The digital world allows us to raise the game in terms of inclusion because it provides a quicker and more cost-effective method for delivering a better product or service than can be achieved in the physical world. Inclusive design is ultra modern and totally necessary because it unites rather than divides us.
In a world where our differences can be addressed through equality we all must take responsibility for ensuring inclusive design becomes a standard rather than an approach that sits in the design fringes.
Accessibility, usability and creativity are not mutually exclusive
A digital user experience that is good for everyone must be usable, accessible and creative. Improvements have been happening since we started practicing inclusive design just over a decade ago, but we all have a long way to go before inclusive design is common practice rather than best-practice.
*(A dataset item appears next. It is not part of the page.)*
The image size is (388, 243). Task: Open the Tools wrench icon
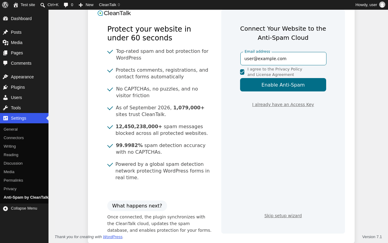coord(5,108)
However, it is still a common misconception that accessible websites provide less aesthetic appeal. We have been delivering accessible websites that do not compromise creativity since our inception because we consider accessibility from the outset and avoid the ‘bolt-on’ approach that can significantly undermine the user experience. The real issue is that whilst an accessible design provides better access to everyone the opposite is also true: a less accessible design is less usable for everyone. Poor accessibility is an invisible cost that can totally undermine the quality of the user experience for everyone (regardless of ability). Inclusive design results in better designs for everyone!
The Humanising Technology Philosophy
When we started Nomensa we quickly appreciated that every digital technology needed to accommodate all people or as many people as possible so we embraced the inclusive design approach.
This idea of inclusivity persisted and eventually became the foundation of our design philosophy and we named it ‘humanising technology’. It represents the way we approach every project and reflects our unequivocal commitment to delivering technology to everyone that wants to use it. Humanising technology is the foundation that we have built our inclusive design principles on.
For over a decade we have tried to positively demonstrate that usability, accessibility, and creativity are not mutually exclusive. Indeed, we believe that our flavour of inclusive design places them together with equal priority because they all fundamentally affect the quality of the user experience.
For any site or technology to meet our goal of being ‘humanised’ it must balance all three. If one factor is not considered or under appreciated in the design process this will likely lead to a deeply diminished quality of user experience.
The phrase ‘it’s not the destination but the journey’ is one I have used to explain the steps an organisation needs to take to become digitally inclusive. However, the destination is also significant because in the case of digital inclusion this represents a new frontier in human accomplishment. When we finally do achieve digital inclusion and every single technology is designed to be ‘accessible’ as standard we will look back and realise that we have come a very long way. We will start a new journey and this will be even more amazing than the one we are currently on. Our perspective of humanity will have been enhanced and we will move from the ‘possible’ to the ‘actual’. Accessibility is digital evolution so let’s embrace and celebrate our diversity because everyone matters!